Ao comentar o assunto, a ex-candidata à vice-presidência na chapa de Fernando Haddad (PT), Manuela Dávila, disse que as preocupações da Rússia são “legítimas” e defendeu que a Otan diminua o cerco às fronteiras do país. O presidente nacional do PSOL, Juliano Medeiros, também culpou Biden pelo ocorrido. Reagindo a uma postagem do presidente americano, ele escreveu: “Você realmente acredita que seu governo não tem qualquer responsabilidade por essa crise depois que tentou levar a Ucrânia para a Otan? Você também é culpado por essa situação!”.
O PCdoB, por sua vez, compartilhou um artigo afirmando que “a única coisa que poderia ter demovido a ação militar em larga escala seria a aceitação por parte dos Estados Unidos e da Otan” das condições impostas por Putin. A secretária de relações internacionais do partido, Ana Prestes, fez uma publicação atenuando a responsabilidade do presidente russo pelo ataque. “Existe um ator que foi fundamental para minar qualquer possibilidade para se chegar a um acordo diplomático: EUA. Preferiram instigar e investir na beligerância via expansão da OTAN”, escreveu.

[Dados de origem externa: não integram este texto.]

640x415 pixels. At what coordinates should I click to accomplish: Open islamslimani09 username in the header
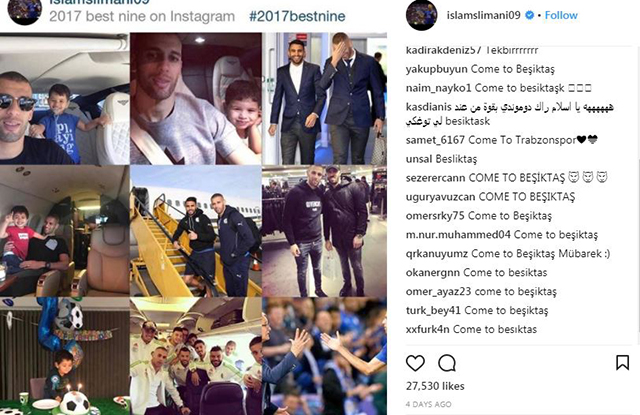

Sem mencionar o presidente americano, o provável candidato do PT ao Planalto, Luiz Inácio Lula da Silva, criticou a atuação da Organização das Nações Unidas (ONU) no apaziguamento do conflito e disse que a agência perdeu representatividade. “É importante a gente chamar a atenção das Nações Unidas. As Nações Unidas precisam levar em conta que elas não têm mais a representatividade que tinha quando ela foi criada em 1948. É importante ela lembrar que a geografia política do mundo mudou”, disse o ex-presidente, defendendo que mais países tenham representação no conselho de segurança do órgão.
Vale ressaltar que o presidente Bolsonaro manifestou solidariedade à Rússia em sua viagem oficial ao país e tem evitado condenar a postura de Vladimir Putin.
Entretanto, outra parcela de aliados e ex-aliados do presidente condenam a Rússia e defendem a Ucrânia. O ex-chanceler Ernesto Araújo tem se posicionado contra o ataque, que, segundo ele, seria uma tentativa de impor um domínio “russo-chinês” sobre o Ocidente. O vice-presidente Hamilton Mourão também se manifestou e chegou a ser desautorizado por Bolsonaro após dizer que o Brasil é contra o ataque promovido pela Rússia.